| PROBLEM TO SOLVE |
Nothing outside the range is wanted. Repeat exactly the lines below from the one with "Brain Tumor (68, 973)" through the one with "Surgical Malpractice (91, 1438)".

START DATA

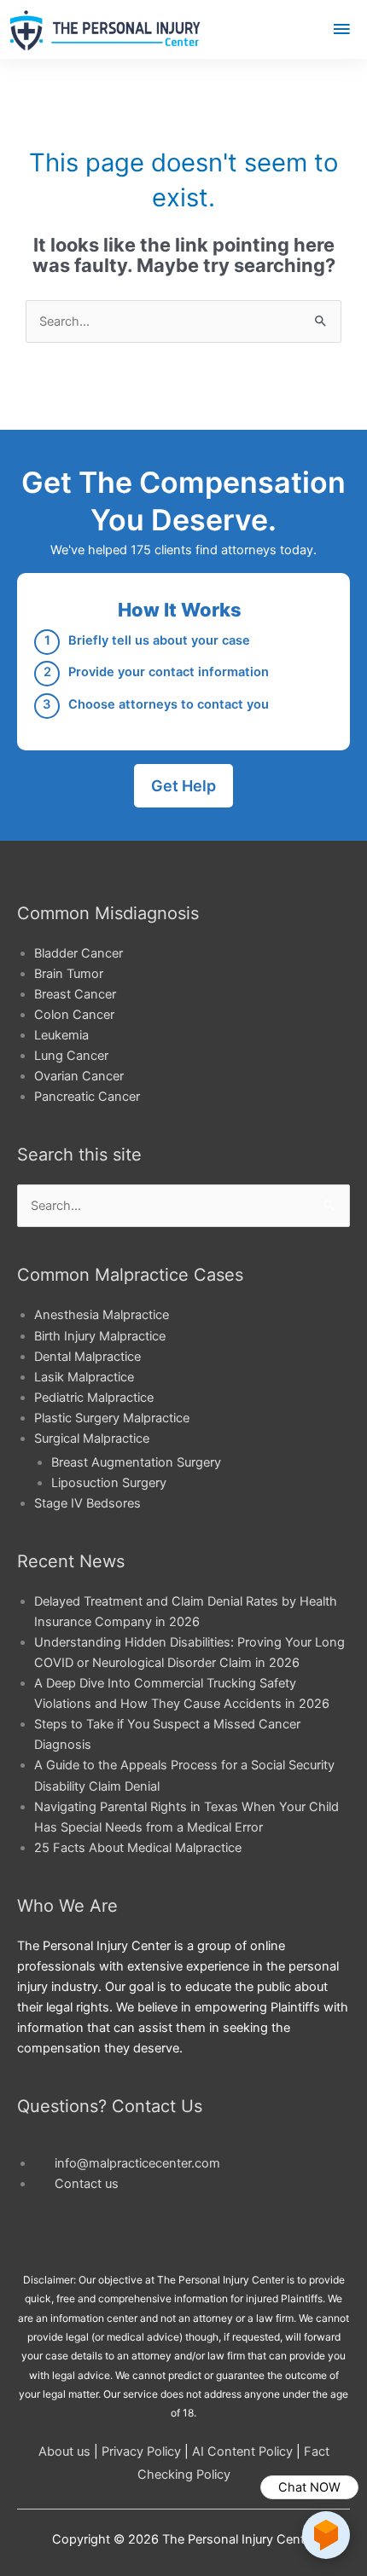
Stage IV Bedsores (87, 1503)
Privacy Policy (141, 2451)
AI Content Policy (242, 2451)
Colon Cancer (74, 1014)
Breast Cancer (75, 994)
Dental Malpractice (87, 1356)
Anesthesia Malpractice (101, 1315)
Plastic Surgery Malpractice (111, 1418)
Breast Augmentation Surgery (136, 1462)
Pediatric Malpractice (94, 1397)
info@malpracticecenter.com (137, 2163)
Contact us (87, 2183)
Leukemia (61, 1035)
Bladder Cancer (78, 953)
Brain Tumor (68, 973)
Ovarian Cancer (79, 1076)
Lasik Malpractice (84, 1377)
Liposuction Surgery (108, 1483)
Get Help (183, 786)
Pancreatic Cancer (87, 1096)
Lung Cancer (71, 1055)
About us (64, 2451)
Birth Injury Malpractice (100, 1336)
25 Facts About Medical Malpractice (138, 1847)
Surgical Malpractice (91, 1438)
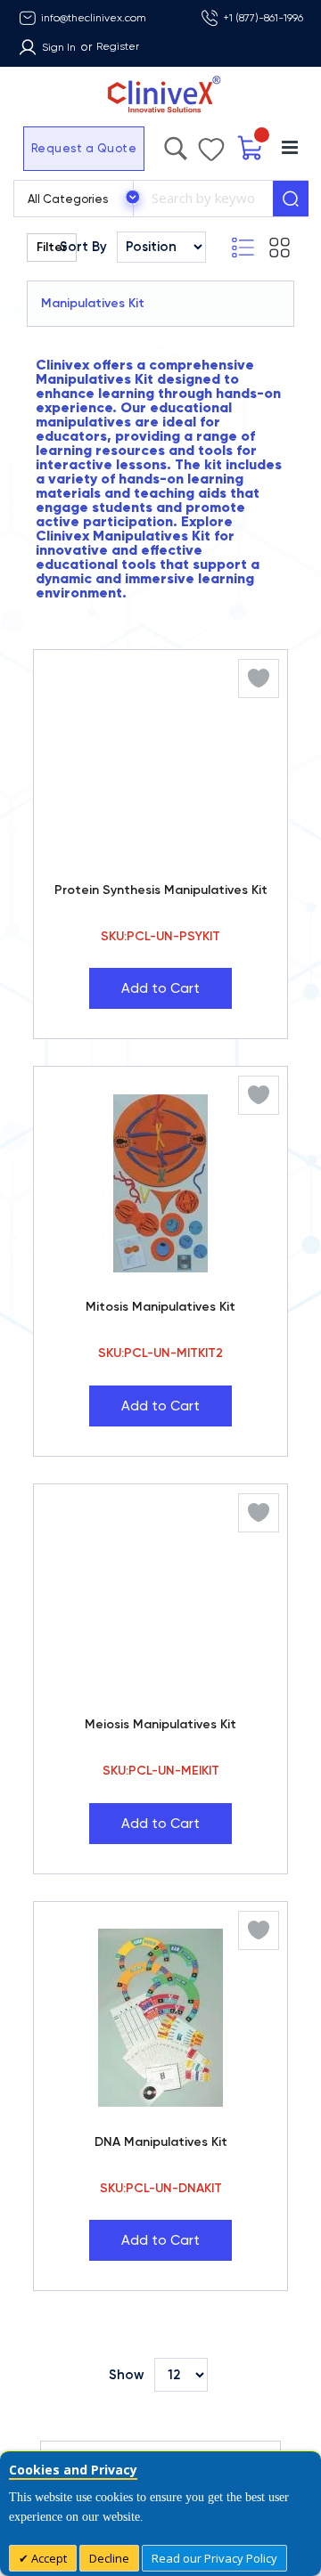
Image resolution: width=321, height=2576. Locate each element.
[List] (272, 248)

END DATA

| OUTPUT OF THE EXERCISE |
Brain Tumor (68, 973)
Ovarian Cancer (79, 1076)
Lasik Malpractice (84, 1377)
Liposuction Surgery (108, 1483)
Get Help (183, 786)
Pancreatic Cancer (87, 1096)
Lung Cancer (71, 1055)
About us (64, 2451)
Birth Injury Malpractice (100, 1336)
25 Facts About Medical Malpractice (138, 1847)
Surgical Malpractice (91, 1438)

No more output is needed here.